▶ **RECORDED DATA**:

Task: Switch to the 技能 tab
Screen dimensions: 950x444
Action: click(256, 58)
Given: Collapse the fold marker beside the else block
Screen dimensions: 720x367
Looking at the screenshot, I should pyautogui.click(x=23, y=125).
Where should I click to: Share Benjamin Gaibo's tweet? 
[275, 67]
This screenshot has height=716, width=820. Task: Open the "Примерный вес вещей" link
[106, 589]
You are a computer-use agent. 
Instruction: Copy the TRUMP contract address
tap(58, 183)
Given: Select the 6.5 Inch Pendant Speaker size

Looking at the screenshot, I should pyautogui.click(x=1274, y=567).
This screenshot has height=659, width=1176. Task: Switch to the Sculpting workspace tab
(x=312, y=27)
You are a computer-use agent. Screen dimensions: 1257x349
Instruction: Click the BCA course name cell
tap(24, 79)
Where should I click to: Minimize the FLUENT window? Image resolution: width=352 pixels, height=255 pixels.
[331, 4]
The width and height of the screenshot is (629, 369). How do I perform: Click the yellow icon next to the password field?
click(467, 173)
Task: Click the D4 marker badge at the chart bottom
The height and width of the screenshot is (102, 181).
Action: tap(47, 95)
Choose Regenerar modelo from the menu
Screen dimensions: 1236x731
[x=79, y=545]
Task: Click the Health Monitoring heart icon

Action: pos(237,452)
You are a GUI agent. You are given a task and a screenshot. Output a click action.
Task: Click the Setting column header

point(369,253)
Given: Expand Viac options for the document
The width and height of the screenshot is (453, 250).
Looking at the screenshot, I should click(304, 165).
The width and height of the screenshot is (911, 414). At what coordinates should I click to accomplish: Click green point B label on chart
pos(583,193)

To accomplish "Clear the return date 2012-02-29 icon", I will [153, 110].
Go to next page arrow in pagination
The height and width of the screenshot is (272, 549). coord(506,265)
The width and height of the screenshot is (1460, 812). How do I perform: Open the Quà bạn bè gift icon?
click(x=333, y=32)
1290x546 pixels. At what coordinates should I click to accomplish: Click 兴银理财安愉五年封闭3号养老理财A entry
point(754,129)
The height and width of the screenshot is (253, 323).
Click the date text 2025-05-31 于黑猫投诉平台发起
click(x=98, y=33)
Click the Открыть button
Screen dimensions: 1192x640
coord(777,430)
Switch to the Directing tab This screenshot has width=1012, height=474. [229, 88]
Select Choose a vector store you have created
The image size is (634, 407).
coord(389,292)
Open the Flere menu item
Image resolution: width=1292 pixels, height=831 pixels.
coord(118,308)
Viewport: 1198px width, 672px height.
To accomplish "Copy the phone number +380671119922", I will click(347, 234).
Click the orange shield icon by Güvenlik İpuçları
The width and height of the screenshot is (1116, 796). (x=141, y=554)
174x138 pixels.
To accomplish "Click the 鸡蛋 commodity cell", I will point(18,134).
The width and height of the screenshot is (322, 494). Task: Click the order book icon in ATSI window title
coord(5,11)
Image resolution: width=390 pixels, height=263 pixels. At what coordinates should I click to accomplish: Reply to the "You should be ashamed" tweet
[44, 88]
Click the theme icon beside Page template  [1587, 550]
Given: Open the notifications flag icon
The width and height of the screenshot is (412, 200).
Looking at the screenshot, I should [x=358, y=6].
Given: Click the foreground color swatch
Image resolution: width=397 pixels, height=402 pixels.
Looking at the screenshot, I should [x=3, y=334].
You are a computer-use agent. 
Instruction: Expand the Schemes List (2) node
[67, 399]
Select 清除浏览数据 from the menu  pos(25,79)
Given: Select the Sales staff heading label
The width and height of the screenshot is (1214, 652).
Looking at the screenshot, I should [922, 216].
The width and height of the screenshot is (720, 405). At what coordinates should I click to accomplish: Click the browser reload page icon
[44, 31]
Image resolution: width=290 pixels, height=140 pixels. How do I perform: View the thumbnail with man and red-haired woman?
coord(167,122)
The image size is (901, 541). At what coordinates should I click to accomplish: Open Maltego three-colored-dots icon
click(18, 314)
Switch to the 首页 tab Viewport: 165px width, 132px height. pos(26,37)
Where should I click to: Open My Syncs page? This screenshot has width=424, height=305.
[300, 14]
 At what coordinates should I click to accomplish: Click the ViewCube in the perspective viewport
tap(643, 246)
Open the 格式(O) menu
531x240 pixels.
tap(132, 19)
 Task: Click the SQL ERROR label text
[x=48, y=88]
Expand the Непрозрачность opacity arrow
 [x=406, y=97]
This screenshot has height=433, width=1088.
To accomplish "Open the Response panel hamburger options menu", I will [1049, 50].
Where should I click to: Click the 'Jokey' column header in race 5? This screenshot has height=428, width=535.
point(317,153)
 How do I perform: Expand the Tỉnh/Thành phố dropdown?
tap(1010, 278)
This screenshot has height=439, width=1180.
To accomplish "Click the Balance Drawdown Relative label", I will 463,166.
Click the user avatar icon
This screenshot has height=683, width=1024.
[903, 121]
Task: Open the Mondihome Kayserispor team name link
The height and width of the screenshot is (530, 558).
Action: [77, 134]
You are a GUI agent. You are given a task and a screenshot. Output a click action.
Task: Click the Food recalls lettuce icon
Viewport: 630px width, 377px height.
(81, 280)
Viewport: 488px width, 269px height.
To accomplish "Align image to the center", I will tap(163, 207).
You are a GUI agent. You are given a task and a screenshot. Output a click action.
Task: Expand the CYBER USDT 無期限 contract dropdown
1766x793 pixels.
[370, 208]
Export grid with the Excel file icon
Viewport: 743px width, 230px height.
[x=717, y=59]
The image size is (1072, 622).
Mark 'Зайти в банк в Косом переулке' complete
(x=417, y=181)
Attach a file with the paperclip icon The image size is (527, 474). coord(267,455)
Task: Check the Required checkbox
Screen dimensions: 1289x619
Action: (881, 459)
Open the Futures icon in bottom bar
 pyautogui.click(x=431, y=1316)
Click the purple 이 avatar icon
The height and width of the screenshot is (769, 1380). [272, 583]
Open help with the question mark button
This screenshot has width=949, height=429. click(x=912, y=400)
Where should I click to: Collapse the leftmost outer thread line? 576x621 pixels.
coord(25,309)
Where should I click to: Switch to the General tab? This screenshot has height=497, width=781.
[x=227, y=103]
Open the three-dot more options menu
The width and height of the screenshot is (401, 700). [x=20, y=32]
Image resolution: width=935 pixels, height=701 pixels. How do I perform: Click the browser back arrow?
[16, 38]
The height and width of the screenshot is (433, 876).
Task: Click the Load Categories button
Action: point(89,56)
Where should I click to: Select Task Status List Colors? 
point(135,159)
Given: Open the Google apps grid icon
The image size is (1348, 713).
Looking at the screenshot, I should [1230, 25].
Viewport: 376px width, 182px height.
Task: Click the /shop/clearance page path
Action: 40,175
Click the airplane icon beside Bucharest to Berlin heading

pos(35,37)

▶ **WHAT TO DO**: Search the data above for the word "marker", then gather each line in which it appears.

▶ **TASK RESPONSE**:
Given: Collapse the fold marker beside the else block
Task: Click the D4 marker badge at the chart bottom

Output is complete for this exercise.